Diese Senken und Priele verändern ihren Lauf das ganze Jahr über und auf Ihre “Kenntnis vom letzten Jahr” können sie sich schon gar nicht verlassen.
Wichtige Tipps zum Wattwandern
- Nehmen Sie als Ortsunkundiger lieber an einer geführten Wattwanderung teil. Die werden von nahezu allen Küstenorten angeboten. Man wird Ihnen dabei auch viel erklären, es macht in der Gruppe Spaß und mit einem geprüften Wattführer kann Ihnen kaum was passieren: Diese Leute haben nicht nur eine große Erfahrung, sondern auch die Mittel (GPS-Sender, Funk etc.), um im Notfall (Herzkollaps!) Hilfe herbeizuholen, die Sie ggf. per Hubschrauber rausholt.
- Beginnen Sie die Wanderung nicht bei Ebbe, dann laufen Sie in die Flut rein. Gehen Sie hinter dem ablaufenden Wasser her!
- Hören Sie sorgfältig zu, wenn Einheimische Ihnen abraten, ins Watt zu gehen: Die kennen das Wetter und sehen die Gefahren, wenn Sie noch an Sonnenschein glauben.

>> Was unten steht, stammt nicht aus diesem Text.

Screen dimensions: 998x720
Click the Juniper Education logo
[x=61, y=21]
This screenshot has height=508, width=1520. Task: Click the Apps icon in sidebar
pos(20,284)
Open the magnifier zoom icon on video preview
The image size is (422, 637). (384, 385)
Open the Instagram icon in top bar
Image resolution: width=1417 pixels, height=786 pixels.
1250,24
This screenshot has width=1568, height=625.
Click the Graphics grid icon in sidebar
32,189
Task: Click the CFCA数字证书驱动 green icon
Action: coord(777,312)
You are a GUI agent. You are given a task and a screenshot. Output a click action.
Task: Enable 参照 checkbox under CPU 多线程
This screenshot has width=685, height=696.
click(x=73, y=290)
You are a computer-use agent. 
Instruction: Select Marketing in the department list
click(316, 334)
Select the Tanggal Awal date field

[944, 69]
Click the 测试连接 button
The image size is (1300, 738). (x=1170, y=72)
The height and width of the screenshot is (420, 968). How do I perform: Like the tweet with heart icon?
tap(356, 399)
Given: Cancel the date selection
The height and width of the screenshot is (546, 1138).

- Baden Sie niemals bei ablaufendem Wasser im Priel: In den Prielen, also den “Flüssen” im Watt, durch die das Wasser ins offene Meer strömt, herrschen oft sehr starke, vor allem aber unberechenbare Strömungsverhältnisse. Ihre nächste Station könnte Amerika sein (Es werden tatsächlich manche leichtsinnigen “Prielschwimmer” nie wieder gefunden)
- Gehen Sie nicht alleine ins Watt, auch wegen der Verletzungsgefahr.
- Beachten Sie die Hoch- und Niedrigwasserzeiten und nehmen Sie eine Uhr mit. Auch Ihr Handy – wasserfest verpackt – sollte zur Ausrüstung gehören und eine Kleinigkeit zu essen (Unterzuckerung).
- Achten Sie auf die optischen (aufgezogene Bälle) und akustischen Warnsignale vom Ufer her: Das Tuten und Rufen vom Ufer könnte Ihnen gelten!
- Also: Haben Sie Respekt vor diesem ungewöhnlichen Lebensraum, aber keine Angst. Wer sich umsichtig verhält und z. B. auf Rufweite in Ufernähe bleibt und sich so verhält “wie die anderen”, der wird nur Freude am Wattlaufen haben.